Justin Smith, though, blames capitalism.
a significant portion of the decisions that, until recently, would have been considered subject to democratic procedure have instead been turned over to experts, or purported experts, who rely for the implementation of their decisions on private companies, particularly tech and pharmaceutical companies, which, in needing to turn profits for shareholders, have their own reasons for hoping that whatever crisis they have been given the task of managing does not end.
Once again, in an important sense, much of this is not new: it’s just capitalism doing its thing. What has seemed unprecedented is the eagerness with which self-styled progressives have rushed to the support of the new regime, and have sought to marginalize dissenting voices as belonging to fringe conspiracy theorists and unscrupulous reactionaries.
This is a bootleggers and baptists model. The bootleggers are those who personally profit from COVID policy. The baptists are the “COVID maximalists” who treat getting COVID as an indication of sin, as if it were an STD.
you’d have to say that the Left and Right have switched sides a few times in the course of our history. But at least in the latter half of the 20th century, the Right tended to see itself as the “inside” party — the party of propriety and standards, that sought to defend the institutions from invasions by barbarians, vulgarians, and miscreants. This has been the case even when those awful people were for all intents and purposes running those institutions — and so the modern Right has sought to save the courts from the judges and (with much less success) the universities from the professors. The Left, meanwhile, tended to see itself as the “outside” party, shocking the sensibilities of the elites and fighting the establishment — even though the elites and the establishment have voted for the Democrats for decades. In this century, however, the parties have basically switched sides in this respect, or maybe have come to recognize a change in the underlying society. Today’s Right implicitly understands itself as the outside party, oppressed by the powerful and banging on the windows of the institutions. Today’s Left implicitly understands itself as the insider, enforcing norms and demanding conformity.
Balaji says something similar in The Networked State.
most Americans know vaguely that the Republican and Democrat parties “switched sides,” that Republicans were on the left in 1865 and on the right by 1965, but not exactly how that happened.
How did the GOP move from the “Radical Republicans” of Lincoln’s time, to the conservative Republicans of mid-century, to the proletarian truckers of the post-Trump party? And how did Democrats go from secessionist Confederates to anti-anti-communist liberals to woke capitalists?

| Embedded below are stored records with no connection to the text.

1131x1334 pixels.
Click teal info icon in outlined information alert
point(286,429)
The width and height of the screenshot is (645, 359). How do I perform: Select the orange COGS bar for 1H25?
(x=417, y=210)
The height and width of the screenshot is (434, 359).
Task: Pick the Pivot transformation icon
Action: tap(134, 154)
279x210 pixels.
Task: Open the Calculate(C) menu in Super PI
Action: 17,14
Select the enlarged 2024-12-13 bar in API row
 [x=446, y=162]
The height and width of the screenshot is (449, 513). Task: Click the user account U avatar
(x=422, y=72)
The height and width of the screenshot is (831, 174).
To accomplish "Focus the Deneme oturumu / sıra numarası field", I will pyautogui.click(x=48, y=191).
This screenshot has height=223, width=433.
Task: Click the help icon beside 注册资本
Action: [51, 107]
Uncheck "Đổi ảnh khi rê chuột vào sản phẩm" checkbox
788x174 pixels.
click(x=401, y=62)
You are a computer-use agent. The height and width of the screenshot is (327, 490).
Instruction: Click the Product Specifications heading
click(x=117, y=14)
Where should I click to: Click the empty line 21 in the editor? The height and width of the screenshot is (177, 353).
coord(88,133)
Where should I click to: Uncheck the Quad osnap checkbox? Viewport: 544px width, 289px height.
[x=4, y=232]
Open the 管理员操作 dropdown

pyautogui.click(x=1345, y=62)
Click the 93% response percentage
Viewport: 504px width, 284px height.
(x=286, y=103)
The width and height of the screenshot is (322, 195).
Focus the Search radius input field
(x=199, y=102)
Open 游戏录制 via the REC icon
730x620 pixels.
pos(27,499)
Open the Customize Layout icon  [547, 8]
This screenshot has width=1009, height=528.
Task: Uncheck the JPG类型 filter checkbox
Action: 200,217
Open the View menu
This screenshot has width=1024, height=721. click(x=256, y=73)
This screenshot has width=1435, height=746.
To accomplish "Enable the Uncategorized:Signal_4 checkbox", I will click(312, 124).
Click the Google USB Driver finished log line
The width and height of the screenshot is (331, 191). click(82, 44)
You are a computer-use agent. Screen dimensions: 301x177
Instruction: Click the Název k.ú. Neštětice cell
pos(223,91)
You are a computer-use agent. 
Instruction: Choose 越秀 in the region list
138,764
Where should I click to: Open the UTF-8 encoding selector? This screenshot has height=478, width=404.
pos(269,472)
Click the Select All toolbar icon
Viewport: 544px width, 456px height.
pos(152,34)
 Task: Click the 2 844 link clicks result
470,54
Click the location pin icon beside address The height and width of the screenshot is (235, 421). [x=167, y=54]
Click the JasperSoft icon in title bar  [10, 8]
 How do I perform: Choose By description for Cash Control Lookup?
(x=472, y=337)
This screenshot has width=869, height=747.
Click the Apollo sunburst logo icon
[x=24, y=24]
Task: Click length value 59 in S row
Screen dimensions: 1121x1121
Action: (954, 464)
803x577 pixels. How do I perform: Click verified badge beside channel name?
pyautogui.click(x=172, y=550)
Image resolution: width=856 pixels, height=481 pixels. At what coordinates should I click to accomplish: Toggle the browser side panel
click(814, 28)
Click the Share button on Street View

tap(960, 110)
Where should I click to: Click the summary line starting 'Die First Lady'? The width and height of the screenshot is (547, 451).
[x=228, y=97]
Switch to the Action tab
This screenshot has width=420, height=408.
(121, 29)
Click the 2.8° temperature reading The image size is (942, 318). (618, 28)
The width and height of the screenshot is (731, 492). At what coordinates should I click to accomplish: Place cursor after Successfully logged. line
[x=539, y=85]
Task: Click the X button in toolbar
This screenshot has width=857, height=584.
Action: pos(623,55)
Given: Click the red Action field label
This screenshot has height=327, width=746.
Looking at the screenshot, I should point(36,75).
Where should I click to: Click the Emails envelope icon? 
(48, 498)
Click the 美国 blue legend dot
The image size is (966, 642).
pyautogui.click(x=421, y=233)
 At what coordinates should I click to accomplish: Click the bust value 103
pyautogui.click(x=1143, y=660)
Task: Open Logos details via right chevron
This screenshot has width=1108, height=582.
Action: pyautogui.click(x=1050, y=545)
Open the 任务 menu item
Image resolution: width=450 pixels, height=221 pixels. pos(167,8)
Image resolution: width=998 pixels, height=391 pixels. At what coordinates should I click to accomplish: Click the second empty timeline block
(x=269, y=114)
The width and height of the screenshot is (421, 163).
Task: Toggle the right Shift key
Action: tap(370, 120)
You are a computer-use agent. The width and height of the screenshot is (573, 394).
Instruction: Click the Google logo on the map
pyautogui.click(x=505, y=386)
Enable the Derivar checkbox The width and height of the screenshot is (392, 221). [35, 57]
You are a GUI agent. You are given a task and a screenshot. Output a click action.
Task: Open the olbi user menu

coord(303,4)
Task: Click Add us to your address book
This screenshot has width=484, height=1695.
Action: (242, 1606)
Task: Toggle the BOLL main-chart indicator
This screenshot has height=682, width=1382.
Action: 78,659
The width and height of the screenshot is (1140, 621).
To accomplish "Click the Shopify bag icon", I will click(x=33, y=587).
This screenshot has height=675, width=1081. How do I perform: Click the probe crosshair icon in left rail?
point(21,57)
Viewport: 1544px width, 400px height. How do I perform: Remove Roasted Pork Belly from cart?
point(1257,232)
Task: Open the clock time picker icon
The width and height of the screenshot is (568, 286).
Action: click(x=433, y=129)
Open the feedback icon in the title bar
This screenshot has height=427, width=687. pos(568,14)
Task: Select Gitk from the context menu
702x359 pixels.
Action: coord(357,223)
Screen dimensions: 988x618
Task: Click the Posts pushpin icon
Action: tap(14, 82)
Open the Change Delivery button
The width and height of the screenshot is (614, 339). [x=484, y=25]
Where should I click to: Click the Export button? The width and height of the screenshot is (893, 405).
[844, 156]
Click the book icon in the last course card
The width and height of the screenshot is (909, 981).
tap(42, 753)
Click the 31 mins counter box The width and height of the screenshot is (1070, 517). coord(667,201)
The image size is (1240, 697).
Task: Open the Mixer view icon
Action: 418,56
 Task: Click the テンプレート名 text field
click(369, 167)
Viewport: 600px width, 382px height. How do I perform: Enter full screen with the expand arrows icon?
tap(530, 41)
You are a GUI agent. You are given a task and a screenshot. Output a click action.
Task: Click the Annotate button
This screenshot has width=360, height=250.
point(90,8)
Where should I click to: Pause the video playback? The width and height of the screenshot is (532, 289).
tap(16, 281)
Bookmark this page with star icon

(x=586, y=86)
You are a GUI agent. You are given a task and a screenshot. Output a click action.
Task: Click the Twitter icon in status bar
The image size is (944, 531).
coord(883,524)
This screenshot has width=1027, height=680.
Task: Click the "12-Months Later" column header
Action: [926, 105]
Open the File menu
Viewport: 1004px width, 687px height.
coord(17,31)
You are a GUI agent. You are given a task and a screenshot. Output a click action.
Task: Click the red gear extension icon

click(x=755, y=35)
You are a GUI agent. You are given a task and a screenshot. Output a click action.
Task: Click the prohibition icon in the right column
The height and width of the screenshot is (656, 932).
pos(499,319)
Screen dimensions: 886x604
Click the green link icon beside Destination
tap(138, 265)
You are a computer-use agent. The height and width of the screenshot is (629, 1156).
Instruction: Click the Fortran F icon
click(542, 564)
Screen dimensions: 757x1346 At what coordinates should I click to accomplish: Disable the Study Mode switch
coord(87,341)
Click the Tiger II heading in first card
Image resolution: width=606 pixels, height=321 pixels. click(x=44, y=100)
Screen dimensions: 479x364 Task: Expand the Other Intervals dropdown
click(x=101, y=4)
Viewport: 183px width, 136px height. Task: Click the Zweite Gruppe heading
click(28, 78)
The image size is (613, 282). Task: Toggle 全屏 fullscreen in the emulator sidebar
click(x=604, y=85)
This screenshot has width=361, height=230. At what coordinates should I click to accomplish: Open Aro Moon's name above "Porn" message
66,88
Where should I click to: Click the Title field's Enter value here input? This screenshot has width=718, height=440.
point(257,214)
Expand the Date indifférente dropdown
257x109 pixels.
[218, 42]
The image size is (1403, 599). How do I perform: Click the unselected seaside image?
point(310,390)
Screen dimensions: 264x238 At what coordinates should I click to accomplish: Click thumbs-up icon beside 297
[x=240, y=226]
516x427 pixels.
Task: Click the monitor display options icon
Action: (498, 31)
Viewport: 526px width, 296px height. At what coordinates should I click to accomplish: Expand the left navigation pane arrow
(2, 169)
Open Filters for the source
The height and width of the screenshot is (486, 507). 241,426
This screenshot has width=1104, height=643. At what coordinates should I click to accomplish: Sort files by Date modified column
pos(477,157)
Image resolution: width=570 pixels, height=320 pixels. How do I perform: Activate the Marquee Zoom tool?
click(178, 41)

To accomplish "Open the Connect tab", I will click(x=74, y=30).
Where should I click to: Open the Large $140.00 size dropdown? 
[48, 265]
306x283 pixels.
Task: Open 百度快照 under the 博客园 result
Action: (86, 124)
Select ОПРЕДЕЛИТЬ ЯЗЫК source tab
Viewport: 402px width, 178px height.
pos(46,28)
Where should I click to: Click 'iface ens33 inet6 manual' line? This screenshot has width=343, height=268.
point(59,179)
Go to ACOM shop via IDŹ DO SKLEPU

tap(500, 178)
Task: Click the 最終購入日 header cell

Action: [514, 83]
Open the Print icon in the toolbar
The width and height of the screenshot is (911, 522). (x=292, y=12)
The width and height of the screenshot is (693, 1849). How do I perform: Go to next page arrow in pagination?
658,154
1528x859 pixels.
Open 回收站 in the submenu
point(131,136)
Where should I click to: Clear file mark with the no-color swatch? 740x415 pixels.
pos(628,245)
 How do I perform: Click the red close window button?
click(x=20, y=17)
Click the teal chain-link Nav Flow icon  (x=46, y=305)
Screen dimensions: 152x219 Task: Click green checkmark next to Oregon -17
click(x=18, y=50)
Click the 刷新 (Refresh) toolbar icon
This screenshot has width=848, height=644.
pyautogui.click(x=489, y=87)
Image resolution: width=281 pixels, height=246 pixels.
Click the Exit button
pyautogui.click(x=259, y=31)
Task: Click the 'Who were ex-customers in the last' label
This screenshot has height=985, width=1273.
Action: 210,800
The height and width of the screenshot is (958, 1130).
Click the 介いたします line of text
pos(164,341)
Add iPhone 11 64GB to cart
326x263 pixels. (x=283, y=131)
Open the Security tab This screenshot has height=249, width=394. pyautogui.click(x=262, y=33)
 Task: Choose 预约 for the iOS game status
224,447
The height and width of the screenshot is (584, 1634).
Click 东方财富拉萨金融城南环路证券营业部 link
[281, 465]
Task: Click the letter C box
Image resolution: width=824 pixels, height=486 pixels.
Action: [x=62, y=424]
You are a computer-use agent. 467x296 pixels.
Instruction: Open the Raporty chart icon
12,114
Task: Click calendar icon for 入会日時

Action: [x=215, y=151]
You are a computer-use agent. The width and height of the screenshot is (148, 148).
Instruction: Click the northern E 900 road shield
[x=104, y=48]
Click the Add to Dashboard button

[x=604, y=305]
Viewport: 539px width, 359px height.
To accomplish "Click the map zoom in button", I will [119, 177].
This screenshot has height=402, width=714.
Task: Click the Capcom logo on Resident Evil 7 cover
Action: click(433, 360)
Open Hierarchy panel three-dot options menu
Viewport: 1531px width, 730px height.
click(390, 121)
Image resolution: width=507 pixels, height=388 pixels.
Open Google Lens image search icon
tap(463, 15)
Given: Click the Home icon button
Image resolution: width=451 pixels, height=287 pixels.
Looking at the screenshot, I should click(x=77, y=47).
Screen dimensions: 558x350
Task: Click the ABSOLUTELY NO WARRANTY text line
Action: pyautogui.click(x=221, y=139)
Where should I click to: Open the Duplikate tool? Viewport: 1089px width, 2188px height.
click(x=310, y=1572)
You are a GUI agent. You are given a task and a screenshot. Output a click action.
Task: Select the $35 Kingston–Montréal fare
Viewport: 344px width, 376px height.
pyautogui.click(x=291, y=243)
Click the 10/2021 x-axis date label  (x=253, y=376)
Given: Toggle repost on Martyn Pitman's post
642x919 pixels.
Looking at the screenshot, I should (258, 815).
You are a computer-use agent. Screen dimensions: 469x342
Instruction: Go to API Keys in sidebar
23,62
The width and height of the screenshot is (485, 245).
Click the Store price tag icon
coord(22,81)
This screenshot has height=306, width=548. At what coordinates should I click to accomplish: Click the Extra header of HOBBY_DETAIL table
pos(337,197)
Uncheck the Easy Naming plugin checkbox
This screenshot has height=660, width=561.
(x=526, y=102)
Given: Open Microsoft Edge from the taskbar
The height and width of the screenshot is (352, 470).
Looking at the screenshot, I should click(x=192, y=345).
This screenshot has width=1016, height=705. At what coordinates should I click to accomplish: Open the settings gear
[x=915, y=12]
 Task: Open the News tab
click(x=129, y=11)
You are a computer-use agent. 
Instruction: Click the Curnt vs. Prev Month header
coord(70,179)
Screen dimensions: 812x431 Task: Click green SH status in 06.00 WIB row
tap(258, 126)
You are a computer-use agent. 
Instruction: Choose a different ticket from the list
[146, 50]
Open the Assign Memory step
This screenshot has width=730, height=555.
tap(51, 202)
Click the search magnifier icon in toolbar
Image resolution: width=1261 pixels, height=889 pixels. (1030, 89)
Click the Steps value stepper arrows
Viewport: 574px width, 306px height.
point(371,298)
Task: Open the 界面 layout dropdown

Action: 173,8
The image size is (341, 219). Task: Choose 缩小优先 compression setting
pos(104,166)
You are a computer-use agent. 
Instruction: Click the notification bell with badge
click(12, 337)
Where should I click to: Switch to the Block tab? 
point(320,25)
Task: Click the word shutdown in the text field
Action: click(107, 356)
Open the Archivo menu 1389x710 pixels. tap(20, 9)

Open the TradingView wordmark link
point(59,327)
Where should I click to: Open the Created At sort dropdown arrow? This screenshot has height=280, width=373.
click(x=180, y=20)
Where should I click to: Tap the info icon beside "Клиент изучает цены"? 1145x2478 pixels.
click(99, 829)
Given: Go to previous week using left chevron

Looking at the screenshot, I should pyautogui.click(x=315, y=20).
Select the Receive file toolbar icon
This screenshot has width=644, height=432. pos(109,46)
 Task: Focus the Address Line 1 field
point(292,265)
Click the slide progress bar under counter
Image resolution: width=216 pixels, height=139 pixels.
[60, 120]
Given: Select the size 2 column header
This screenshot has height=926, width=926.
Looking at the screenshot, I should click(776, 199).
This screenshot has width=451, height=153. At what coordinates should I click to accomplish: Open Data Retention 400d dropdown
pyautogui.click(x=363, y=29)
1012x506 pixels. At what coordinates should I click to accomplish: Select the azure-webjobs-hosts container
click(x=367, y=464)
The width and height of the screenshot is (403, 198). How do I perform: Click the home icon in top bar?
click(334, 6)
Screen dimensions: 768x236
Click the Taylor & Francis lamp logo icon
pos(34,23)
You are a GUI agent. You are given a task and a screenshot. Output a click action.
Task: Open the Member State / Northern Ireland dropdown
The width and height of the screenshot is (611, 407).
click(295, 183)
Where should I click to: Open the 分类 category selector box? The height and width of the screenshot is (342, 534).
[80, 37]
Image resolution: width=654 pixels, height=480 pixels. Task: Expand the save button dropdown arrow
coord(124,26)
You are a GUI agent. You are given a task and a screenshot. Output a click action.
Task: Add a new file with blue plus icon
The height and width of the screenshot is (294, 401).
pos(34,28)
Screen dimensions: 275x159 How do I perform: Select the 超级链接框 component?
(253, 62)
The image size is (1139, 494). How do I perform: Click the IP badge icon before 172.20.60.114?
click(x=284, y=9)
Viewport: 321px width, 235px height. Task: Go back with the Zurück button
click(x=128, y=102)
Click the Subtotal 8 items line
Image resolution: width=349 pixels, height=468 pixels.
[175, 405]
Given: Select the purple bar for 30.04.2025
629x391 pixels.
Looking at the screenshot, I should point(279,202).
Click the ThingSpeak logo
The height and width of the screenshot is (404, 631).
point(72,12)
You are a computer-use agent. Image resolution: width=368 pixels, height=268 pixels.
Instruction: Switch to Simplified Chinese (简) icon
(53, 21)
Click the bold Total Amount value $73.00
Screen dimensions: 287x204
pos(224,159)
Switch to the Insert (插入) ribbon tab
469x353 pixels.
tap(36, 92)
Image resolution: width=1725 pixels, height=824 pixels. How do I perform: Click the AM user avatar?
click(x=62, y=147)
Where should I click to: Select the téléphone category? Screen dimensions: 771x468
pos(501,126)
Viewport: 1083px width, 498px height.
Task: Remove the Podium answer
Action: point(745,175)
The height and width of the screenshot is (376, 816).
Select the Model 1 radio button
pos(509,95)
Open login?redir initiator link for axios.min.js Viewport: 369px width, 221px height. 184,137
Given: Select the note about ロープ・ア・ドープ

In these sorts of framings, what is permanent? I think that Balaji would say that it is in the nature of humans to form two large, opposed coalitions striving for power, and for one to achieve dominance. The dominant coalition will pose as the protector of order, and the other coalition will pose as the revolution on behalf of the underdog.
What is confusing today is that the Progressives pose as being the champions of the underdog, but otherwise they act like the dominant coalition. They control most of the powerful institutions. Tactically, “conservatives” are revolutionaries, while “progressives” are counter-revolutionaries. Balaji writes,
Free speech is now coded red, while the FBI is now blue. Because Democrats are the ruling class now.
I am thinking that Balaji’s book would make for a lively Zoom discussion with subscribers. Anyone on board?
I would love a Networked State discussion. I read Zeihan through a Balaji lens. You might have a better chance of getting Balaji to join, though time zones are brutal when he's in Singapore.
Bit late to the party, but per my generational framing I am less concerned with convincing the wokes than with the people who will become wokes for lack of better alternatives. This is a problem not just of the moment, but a generation into the future.